Someone should make a PSA site that says something along the lines of “don’t install teleconferencing software because it usually bundles malware; your browser already has the technology built in.”
In theory. But in practice, as a developer you don't want to depend on the browser support for your whole product. Conferencing features of browsers have been pretty lame, compared to what's possible in a professional product.
{edit} My experience: investor took over our startup, made us switch from bespoke technology to web-based conference features. Every feature was compromised, reliability and capacity reduced by 10X.
Browser blocking and plugin features can prevent it from working. For example, I’ve been in hangouts meetings where the video feed wouldn’t load because autoplay was blocked on the browser. Of course, you can work around that, but having the Zoom desktop client provides a reliable experience without any tweaking
For better or for worse, WebRTC is very opinionated about codecs and transports. Those might be great choices for some scenarios, but no developer wants their whole business to be constrained it.

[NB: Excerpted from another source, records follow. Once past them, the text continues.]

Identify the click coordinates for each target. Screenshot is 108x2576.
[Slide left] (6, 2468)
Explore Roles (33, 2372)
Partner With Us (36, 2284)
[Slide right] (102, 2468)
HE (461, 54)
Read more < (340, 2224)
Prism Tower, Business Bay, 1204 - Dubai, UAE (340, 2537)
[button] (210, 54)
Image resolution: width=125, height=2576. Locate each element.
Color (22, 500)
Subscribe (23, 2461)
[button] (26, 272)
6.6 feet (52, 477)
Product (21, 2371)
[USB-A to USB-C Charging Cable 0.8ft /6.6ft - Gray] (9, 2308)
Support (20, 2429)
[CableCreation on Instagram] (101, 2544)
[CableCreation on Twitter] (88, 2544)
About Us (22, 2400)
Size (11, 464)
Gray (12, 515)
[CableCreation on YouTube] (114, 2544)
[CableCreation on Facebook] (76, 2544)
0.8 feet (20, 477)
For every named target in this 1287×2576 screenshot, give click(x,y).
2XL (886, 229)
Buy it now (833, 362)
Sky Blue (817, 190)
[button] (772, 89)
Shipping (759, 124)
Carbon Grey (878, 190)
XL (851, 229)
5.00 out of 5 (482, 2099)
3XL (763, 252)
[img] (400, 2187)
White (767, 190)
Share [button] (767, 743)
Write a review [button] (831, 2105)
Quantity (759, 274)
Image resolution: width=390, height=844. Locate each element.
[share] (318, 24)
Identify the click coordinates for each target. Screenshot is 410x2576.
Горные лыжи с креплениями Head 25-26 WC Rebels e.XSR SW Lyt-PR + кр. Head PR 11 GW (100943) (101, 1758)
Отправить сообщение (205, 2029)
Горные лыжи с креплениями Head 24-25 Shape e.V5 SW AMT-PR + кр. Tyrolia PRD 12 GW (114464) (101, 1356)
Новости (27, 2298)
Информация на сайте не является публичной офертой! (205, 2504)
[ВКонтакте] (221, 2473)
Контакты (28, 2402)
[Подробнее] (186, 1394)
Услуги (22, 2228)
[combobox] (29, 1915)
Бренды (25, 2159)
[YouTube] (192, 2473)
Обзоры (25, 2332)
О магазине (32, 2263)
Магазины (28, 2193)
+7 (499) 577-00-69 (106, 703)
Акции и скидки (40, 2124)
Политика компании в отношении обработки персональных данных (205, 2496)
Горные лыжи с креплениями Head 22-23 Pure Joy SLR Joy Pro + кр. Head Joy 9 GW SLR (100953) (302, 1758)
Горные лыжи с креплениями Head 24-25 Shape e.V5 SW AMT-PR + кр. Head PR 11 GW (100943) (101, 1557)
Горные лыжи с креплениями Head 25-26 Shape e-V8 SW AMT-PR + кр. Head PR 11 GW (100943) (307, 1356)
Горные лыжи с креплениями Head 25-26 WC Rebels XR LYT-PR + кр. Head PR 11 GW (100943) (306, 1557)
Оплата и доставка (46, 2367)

Nothing turns you off more from a conferencing solution than: any problem getting it working right now.
When there is just the slightest issue, one person not being able to join, one person not getting voice to work, bad audio, your entire team is blocked/distracted. Which results in a collective distain for the solution and video conferencing as a whole.
This extends to getting the solution working for greenfield installs as simple as possible. Because who knows which non-tech users from which department all need to join and can't figure out how to set the permission in their browser right or install/use the other browser that is compatible.
So sadly, from a functionality point of view, you want have the software be able to force itself onto the user in the most usable state it can.